How long after the tissue sample is taken will the pathology report be ready?

Continue Reading

The pathologist sends a pathology report to the doctor within 10 days after the biopsy or surgery is performed. Pathology reports are written in technical medical language. Patients may want to ask their doctors to give them a copy of the pathology report and to explain the report to them. Patients also may wish to keep a copy of their pathology report in their own records (1).

What information does a pathology report usually include?

The pathology report may include the following information (1):

• Patient information: Name, birth date, biopsy date

• Gross description: Color, weight, and size of tissue as seen by the naked eye

• Microscopic description: How the sample looks under the microscope and how it compares with normal cells

• Diagnosis: Type of tumor/cancer and grade (how abnormal the cells look under the microscope and how quickly the tumor is likely to grow and spread)

• Tumor size: Measured in centimeters

• Tumor margins: There are three possible findings when the biopsy sample is the entire tumor:

    – Positive margins mean that cancer cells are found at the edge of the material removed

    – Negative, not involved, clear, or free margins mean that no cancer cells are found at the outer edge

    – Close margins are neither negative nor positive

• Other information: Usually notes about samples that have been sent for other tests or a second opinion

• Pathologist’s signature and name and address of the laboratory

What might the pathology report say about the physical and chemical characteristics of the tissue?

After identifying the tissue as cancerous, the pathologist may perform additional tests to get more information about the tumor that cannot be determined by looking at the tissue with routine stains, such as hematoxylin and eosin (also known as H&E), under a microscope (2). The pathology report will include the results of these tests. For example, the pathology report may include information obtained from immunochemical stains (IHC). IHC uses antibodies to identify specific antigens on the surface of cancer cells. IHC can often be used to:

  • Determine where the cancer started
  • Distinguish among different cancer types, such as carcinoma, melanoma, and lymphoma
  • Help diagnose and classify leukemias and lymphomas (3)

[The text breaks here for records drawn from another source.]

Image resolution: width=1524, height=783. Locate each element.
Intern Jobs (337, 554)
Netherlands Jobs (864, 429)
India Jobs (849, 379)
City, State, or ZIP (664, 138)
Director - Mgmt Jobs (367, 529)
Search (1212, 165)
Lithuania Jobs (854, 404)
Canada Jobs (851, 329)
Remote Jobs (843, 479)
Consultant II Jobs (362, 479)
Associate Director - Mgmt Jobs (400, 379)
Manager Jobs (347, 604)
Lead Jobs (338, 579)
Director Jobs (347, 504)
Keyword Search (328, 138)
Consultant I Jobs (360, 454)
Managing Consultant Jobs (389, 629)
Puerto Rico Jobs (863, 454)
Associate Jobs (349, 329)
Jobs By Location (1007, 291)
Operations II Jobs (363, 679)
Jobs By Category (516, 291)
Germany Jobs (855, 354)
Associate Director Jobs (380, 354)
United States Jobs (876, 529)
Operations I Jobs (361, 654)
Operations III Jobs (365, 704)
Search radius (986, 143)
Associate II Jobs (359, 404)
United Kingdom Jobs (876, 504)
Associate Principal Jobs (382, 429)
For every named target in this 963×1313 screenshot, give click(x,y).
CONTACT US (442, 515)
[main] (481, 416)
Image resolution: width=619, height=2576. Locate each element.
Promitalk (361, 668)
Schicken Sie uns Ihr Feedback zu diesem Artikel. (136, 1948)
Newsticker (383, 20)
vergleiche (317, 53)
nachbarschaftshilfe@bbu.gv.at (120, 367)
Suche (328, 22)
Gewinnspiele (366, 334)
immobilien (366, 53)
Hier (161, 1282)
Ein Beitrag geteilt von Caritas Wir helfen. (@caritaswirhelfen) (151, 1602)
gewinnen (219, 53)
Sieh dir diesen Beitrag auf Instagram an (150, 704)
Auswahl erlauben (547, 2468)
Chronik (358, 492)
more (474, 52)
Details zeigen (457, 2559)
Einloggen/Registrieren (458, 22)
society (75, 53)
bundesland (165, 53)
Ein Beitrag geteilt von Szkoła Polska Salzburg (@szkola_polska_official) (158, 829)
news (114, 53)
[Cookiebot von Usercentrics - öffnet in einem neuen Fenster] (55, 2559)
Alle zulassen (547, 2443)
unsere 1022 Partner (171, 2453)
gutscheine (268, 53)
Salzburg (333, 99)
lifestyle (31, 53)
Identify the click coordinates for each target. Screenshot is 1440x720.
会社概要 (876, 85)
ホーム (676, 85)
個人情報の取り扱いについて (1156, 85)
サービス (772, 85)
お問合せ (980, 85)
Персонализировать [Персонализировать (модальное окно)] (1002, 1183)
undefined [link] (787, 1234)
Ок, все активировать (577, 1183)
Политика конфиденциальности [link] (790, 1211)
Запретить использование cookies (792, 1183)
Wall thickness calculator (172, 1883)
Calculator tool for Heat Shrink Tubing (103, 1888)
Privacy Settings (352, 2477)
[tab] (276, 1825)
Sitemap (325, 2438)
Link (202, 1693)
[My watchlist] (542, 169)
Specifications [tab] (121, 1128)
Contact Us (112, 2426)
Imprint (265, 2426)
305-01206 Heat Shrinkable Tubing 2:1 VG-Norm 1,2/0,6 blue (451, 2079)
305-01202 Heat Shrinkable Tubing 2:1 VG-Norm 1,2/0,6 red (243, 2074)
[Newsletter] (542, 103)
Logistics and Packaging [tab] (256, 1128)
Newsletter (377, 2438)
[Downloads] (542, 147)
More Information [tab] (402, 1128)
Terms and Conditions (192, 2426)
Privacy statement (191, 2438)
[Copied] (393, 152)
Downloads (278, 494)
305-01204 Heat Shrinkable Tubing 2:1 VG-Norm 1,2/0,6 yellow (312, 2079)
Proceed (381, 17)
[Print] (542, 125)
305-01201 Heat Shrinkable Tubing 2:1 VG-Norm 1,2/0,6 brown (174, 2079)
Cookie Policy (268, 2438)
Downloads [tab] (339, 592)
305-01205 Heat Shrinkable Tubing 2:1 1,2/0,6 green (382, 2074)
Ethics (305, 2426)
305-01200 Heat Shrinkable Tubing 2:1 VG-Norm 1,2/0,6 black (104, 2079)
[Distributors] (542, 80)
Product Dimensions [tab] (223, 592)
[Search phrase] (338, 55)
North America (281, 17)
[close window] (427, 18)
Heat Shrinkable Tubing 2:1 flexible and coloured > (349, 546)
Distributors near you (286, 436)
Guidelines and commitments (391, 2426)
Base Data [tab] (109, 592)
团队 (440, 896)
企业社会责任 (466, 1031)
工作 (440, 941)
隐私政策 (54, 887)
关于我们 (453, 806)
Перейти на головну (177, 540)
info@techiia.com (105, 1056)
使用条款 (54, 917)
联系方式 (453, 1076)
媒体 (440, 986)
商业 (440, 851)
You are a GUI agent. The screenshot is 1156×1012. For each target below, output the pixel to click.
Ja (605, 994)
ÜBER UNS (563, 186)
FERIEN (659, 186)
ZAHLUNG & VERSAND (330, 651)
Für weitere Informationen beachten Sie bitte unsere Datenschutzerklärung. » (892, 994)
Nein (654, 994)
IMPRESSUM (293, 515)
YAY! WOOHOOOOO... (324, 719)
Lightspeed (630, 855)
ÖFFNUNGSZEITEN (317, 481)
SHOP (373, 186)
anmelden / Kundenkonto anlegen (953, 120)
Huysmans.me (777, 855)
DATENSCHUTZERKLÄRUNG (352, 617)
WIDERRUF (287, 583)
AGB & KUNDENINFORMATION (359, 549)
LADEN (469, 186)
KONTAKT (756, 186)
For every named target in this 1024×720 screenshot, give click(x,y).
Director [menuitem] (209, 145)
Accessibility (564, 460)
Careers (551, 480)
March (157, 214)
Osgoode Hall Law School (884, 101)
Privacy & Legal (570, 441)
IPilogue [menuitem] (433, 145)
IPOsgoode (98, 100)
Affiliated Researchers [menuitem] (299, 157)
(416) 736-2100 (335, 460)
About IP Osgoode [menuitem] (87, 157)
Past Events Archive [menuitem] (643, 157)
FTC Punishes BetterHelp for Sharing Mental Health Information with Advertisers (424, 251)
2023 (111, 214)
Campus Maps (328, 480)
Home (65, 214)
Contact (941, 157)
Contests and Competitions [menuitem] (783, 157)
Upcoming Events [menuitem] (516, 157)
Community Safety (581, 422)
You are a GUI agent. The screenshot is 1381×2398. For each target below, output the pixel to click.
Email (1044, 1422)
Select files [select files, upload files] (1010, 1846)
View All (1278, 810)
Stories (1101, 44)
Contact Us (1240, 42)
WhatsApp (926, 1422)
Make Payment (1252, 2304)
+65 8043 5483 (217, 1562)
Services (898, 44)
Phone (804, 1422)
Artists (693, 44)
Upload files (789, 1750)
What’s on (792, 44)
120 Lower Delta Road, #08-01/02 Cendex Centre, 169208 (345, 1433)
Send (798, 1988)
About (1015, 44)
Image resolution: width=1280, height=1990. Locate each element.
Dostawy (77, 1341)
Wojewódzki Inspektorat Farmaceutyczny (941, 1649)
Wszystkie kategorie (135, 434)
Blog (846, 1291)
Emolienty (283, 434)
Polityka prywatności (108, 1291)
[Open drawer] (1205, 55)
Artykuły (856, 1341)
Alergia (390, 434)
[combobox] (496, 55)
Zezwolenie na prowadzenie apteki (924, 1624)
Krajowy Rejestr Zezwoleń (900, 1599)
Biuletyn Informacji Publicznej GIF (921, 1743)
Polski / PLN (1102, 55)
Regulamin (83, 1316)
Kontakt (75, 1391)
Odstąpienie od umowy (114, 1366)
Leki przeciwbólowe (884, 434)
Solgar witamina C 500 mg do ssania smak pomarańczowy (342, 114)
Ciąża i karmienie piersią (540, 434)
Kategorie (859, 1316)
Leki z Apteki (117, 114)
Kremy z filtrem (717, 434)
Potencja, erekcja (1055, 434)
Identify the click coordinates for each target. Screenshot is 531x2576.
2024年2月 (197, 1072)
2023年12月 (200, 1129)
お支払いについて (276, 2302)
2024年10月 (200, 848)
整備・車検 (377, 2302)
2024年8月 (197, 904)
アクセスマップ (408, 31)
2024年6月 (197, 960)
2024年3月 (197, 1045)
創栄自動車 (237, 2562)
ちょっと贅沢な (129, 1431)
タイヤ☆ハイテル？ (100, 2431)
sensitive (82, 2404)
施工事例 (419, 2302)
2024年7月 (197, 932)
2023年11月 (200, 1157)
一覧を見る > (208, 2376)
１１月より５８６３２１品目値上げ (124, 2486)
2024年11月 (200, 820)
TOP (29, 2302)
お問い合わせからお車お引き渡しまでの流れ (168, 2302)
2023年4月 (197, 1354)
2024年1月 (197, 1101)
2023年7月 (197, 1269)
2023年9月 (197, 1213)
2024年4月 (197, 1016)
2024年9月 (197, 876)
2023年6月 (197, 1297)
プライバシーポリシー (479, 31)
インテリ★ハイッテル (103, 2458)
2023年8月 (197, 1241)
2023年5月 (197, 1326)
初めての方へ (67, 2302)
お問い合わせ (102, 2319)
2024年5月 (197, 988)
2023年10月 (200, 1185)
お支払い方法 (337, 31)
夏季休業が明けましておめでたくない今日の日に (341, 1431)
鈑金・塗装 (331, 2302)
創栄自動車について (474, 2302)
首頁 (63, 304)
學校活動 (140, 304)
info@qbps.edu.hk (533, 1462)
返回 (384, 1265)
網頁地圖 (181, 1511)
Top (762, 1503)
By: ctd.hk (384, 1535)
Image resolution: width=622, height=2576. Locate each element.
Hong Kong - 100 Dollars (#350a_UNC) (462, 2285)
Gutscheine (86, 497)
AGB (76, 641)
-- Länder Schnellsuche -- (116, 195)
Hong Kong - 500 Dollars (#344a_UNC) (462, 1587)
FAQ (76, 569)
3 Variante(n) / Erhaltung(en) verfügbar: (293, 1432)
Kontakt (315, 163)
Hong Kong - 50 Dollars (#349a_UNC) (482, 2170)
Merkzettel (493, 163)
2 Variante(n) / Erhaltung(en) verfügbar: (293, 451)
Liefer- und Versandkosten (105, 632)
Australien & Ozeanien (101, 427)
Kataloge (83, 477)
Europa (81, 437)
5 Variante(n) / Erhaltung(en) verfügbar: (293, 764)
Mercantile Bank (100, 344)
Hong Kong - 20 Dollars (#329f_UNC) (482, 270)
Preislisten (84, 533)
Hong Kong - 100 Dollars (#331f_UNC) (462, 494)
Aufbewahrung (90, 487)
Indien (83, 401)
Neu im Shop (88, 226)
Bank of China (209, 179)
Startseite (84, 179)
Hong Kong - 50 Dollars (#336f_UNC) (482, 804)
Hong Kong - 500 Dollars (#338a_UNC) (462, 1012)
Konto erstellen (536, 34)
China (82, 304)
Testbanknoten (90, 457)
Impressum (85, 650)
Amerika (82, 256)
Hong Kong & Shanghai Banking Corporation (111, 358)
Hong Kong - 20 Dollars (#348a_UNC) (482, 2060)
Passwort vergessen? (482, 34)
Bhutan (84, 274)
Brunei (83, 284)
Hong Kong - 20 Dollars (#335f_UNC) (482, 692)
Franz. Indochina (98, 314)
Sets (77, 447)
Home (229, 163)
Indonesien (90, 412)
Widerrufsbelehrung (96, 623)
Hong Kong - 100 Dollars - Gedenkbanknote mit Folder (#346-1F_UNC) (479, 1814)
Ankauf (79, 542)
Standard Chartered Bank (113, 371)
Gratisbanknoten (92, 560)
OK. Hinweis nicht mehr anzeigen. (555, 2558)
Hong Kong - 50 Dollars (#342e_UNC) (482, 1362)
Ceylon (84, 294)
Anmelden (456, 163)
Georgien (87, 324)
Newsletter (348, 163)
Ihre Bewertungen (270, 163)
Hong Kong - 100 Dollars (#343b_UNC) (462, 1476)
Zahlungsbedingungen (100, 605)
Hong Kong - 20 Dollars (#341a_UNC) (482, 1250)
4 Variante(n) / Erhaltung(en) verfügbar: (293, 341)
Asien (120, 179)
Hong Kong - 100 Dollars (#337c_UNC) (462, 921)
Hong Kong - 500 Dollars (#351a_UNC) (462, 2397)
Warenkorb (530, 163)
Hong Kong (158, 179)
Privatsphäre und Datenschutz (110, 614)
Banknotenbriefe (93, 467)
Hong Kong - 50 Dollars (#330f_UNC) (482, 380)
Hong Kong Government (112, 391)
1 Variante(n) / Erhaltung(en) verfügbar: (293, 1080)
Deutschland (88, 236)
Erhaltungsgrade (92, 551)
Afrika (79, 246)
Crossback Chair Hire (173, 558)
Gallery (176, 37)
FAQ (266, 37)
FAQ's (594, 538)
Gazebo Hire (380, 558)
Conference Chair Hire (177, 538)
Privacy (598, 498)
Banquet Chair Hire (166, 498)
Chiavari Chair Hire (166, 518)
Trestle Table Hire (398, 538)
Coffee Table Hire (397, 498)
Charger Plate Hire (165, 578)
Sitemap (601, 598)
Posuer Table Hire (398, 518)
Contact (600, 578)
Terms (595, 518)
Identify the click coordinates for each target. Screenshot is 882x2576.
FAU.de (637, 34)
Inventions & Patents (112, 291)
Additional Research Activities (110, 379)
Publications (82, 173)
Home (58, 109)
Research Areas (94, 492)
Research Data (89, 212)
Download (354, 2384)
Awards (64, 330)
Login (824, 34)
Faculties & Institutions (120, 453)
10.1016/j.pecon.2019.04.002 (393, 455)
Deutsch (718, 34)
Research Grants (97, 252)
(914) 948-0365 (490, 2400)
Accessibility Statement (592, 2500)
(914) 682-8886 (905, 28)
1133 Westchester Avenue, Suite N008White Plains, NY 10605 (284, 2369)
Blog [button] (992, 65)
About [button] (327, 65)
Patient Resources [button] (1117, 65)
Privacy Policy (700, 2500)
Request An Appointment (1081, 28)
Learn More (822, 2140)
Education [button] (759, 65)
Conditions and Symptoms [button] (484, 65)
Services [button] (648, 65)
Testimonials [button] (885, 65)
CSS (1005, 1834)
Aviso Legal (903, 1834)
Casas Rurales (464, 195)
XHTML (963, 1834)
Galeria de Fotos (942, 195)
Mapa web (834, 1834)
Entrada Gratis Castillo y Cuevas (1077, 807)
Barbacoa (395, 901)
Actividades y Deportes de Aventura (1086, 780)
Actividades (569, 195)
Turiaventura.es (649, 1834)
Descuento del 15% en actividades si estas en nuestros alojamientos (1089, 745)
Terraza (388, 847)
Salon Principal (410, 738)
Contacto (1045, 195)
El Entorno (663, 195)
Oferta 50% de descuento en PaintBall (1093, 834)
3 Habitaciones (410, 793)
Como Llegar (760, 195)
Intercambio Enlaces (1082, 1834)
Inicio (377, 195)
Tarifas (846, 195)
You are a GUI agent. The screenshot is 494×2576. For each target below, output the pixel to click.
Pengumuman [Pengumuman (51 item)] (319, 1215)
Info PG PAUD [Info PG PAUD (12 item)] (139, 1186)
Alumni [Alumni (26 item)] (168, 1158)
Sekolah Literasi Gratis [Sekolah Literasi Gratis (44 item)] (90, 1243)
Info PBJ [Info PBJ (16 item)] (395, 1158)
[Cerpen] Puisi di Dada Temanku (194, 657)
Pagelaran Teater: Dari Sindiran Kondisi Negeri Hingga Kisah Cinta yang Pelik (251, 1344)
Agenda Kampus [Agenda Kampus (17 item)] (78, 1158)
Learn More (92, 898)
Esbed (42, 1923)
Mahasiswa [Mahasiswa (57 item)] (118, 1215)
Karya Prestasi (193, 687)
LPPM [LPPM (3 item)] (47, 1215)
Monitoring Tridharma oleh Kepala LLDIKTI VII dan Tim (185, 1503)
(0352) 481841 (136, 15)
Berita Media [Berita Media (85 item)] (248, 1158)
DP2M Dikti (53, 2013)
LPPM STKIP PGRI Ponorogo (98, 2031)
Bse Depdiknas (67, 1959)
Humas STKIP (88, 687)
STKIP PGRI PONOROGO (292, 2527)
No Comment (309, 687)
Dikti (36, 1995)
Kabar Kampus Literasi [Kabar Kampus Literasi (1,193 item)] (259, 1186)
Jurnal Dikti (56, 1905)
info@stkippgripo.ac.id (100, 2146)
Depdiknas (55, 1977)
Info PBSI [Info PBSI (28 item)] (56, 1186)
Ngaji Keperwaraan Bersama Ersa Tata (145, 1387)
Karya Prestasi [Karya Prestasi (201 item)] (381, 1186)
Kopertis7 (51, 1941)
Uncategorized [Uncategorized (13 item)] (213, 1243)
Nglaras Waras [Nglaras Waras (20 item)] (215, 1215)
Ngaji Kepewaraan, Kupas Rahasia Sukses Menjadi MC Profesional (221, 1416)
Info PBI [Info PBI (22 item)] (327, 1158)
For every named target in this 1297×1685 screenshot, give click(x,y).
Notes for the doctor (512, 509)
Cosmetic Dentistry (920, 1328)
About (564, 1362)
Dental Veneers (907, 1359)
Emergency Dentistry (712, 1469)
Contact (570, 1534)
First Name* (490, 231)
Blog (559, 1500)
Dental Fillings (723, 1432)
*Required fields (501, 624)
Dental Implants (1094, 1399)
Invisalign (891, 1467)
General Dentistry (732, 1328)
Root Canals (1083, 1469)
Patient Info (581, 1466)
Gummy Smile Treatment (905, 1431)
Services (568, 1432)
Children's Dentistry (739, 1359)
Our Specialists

The pathology report may also include the results of flow cytometry. Flow cytometry is a method of measuring properties of cells in a sample, including the number of cells, percentage of live cells, cell size and shape, and presence of tumor markers on the cell surface. Tumor markers are substances produced by tumor cells or by other cells in the body in response to cancer or certain noncancerous conditions.) Flow cytometry can be used in the diagnosis, classification, and management of cancers such as acute leukemia, chronic lymphoproliferative disorders, and non-Hodgkin lymphoma (2).

Finally, the pathology report may include the results of molecular diagnostic and cytogenetic studies. Such studies investigate the presence or absence of malignant cells, and genetic or molecular abnormalities in specimens.